Web solutions firm Exodus Communications today announced that it has promoted Hancock to chief executive officer, with hopes that she can guide Exodus to larger market share and growth. Hancock has been serving as president of Exodus since March.
Shares of the company are trading near their 52-week low, down 5.58 percent today at 24.31. The stock has traded as high as 53 and as low as 23 during the past 52 weeks.
Exodus went public in March, raising $72 million. The company's shares initially were priced at $15 per share but opened trading at $24.75.
The company's cofounder and former chief executive officer, K. B. Chandrasekhar, will remain chairman of Exodus's board of directors and continue to focus his efforts on new business development and strategies.
"We have tremendous opportunities before us and Ellen has proven that she has the ability to take this company to the next level," Chandrasekhar said in a statement. "Her expertise and leadership have helped us achieve aggressive company milestones, and we're confident in her ability to grow our U.S. customer base and expand our business internationally."

*EXTRACTED MATERIAL*.
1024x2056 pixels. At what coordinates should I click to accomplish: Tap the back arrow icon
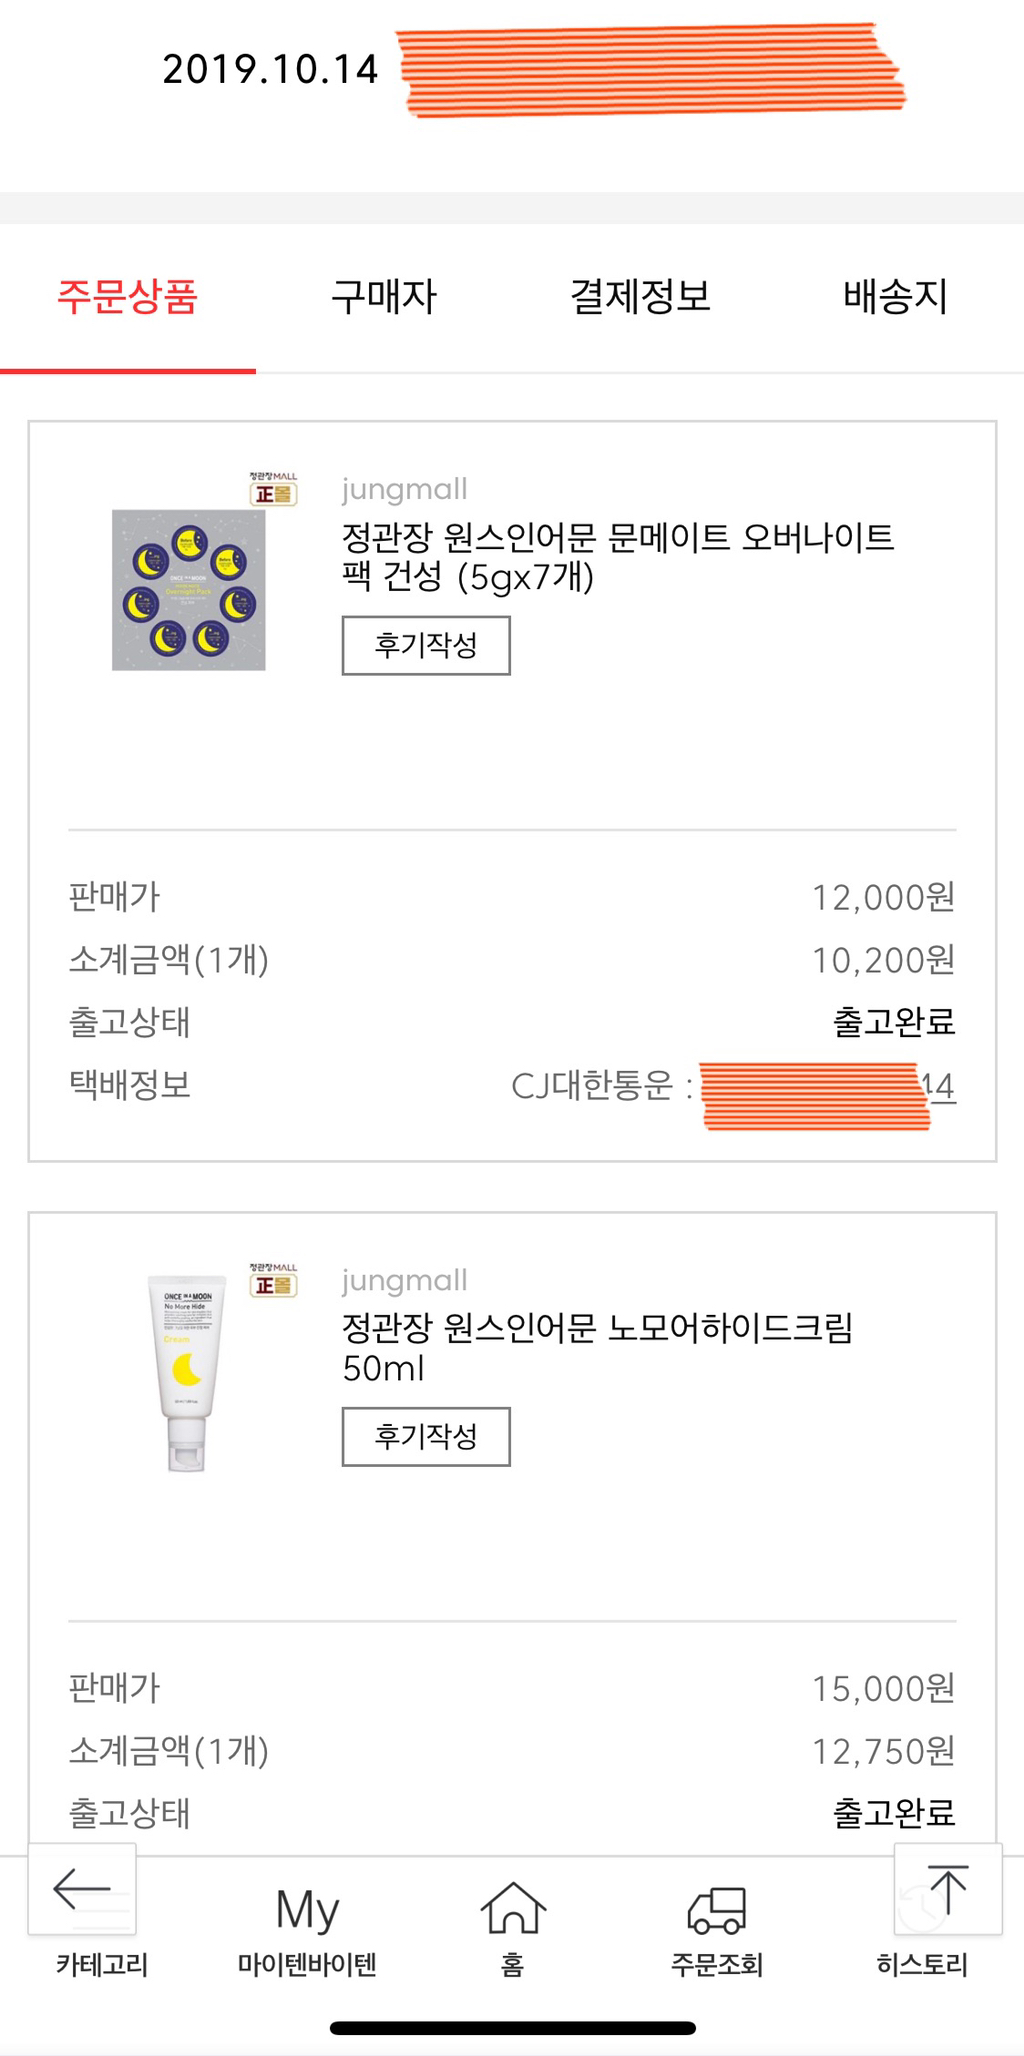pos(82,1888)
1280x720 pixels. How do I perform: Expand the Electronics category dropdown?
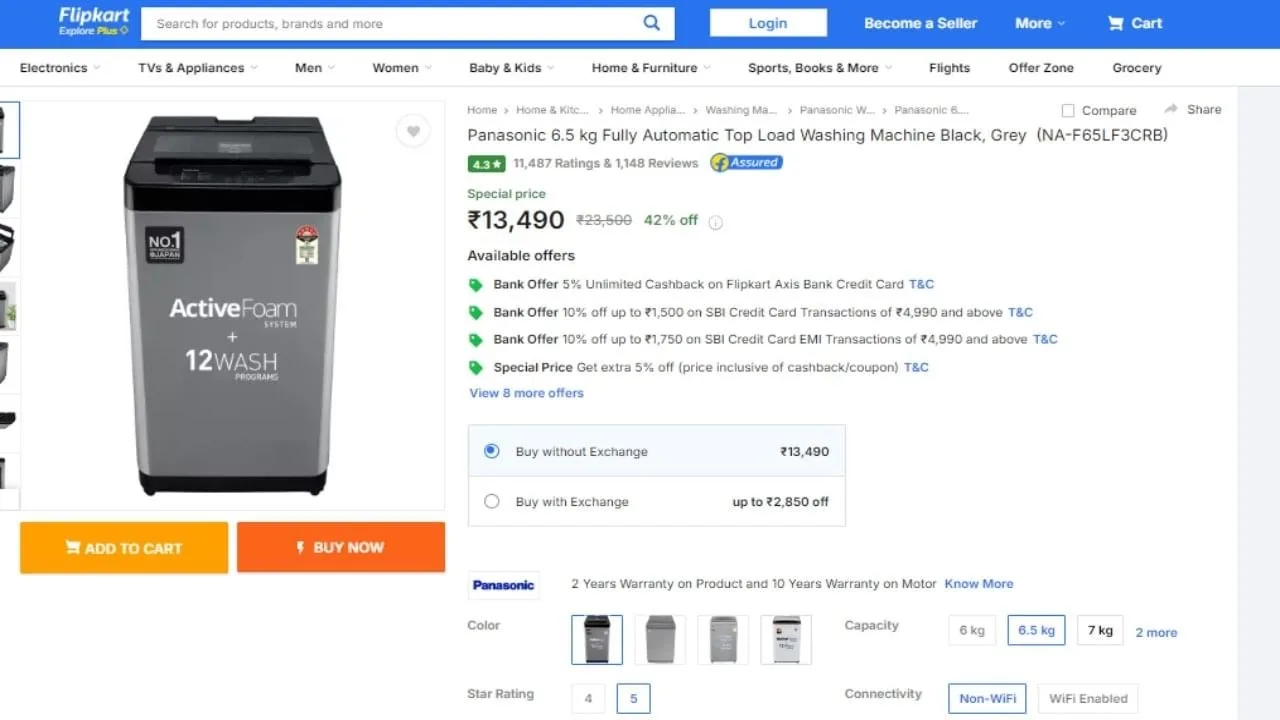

...

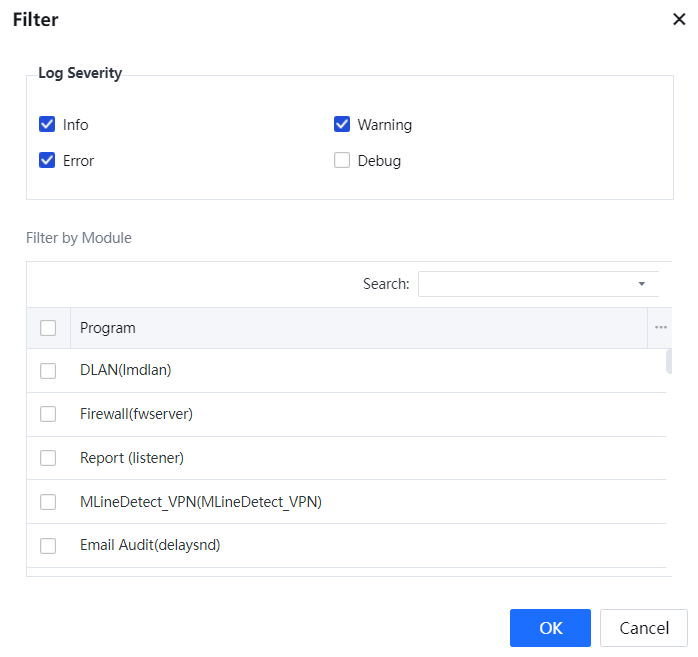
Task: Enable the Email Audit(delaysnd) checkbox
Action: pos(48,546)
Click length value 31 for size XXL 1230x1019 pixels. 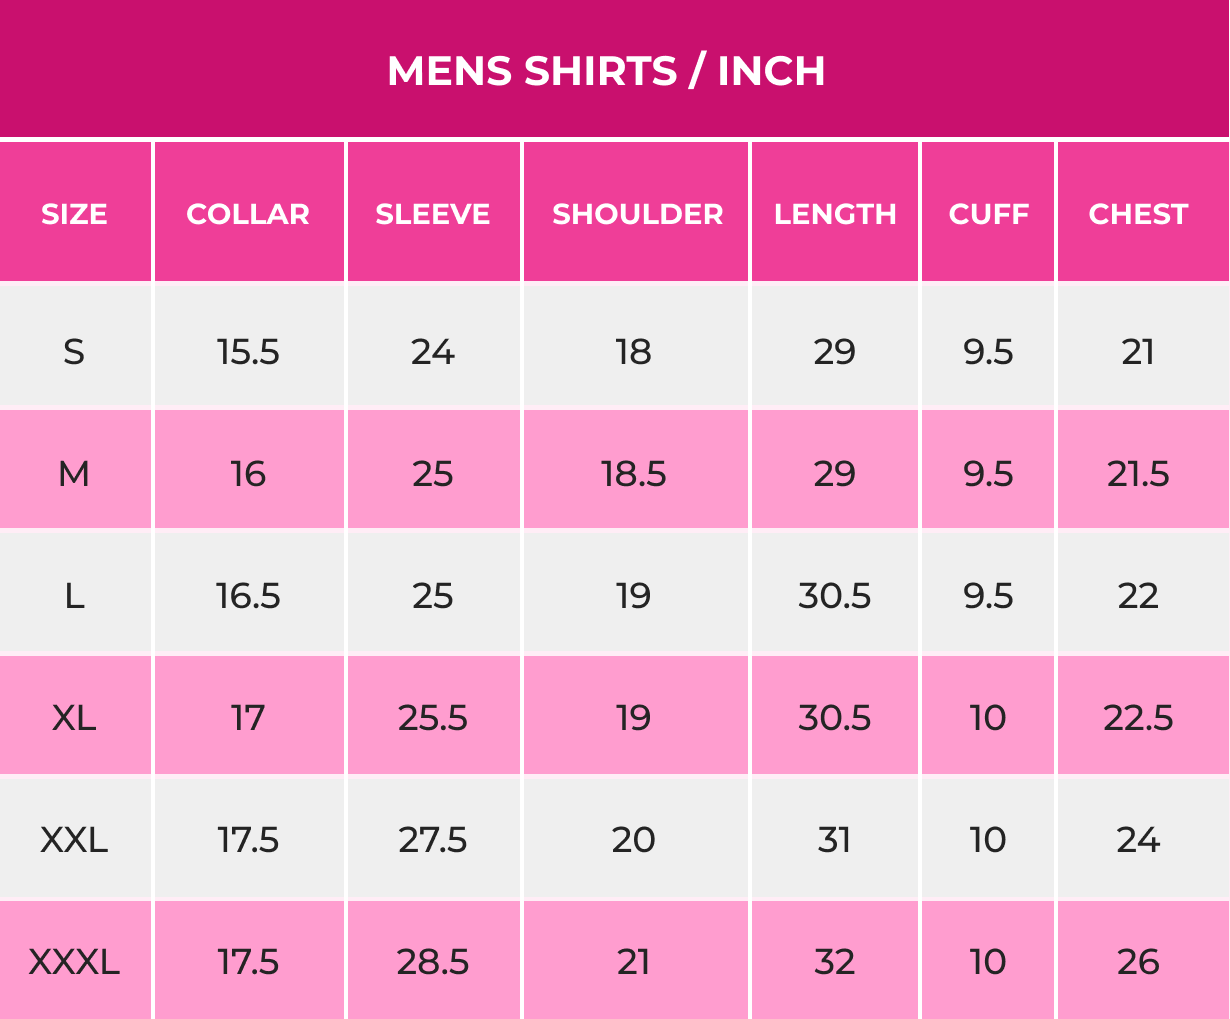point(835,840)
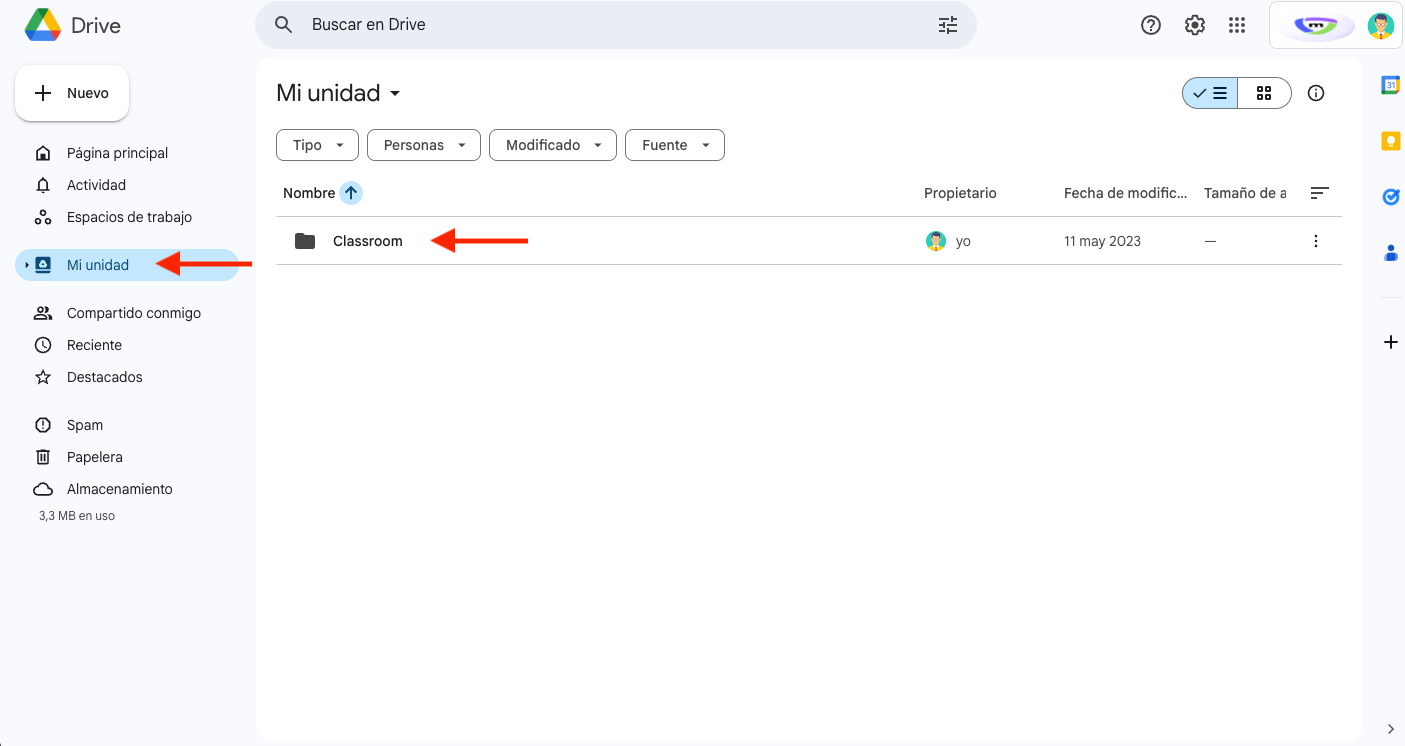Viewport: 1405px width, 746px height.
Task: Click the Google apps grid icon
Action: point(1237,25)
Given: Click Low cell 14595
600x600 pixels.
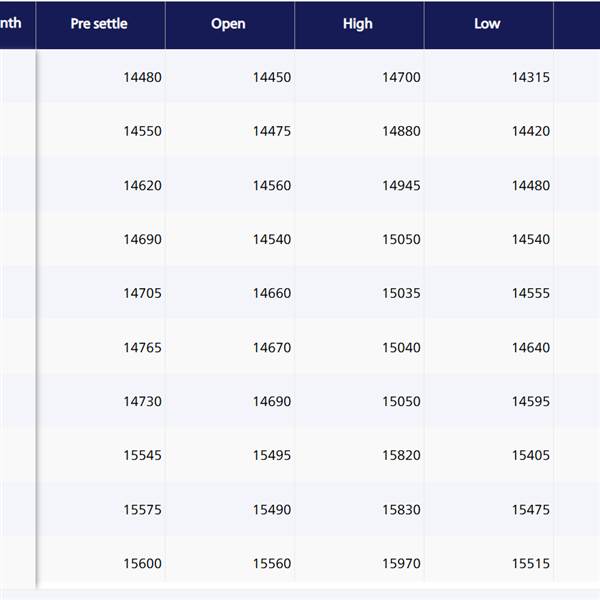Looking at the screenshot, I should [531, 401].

*GOAL OF THE EXERCISE*. Update the report on Exodus Communications' new chief executive by rewriting the part between "Shares of the" and "trading at $24.75.", inclusive, with "stock" changed to "equity".

*RESPONSE AREA*.
Shares of the company are trading near their 52-week low, down 5.58 percent today at 24.31. The equity has traded as high as 53 and as low as 23 during the past 52 weeks.
Exodus went public in March, raising $72 million. The company's shares initially were priced at $15 per share but opened trading at $24.75.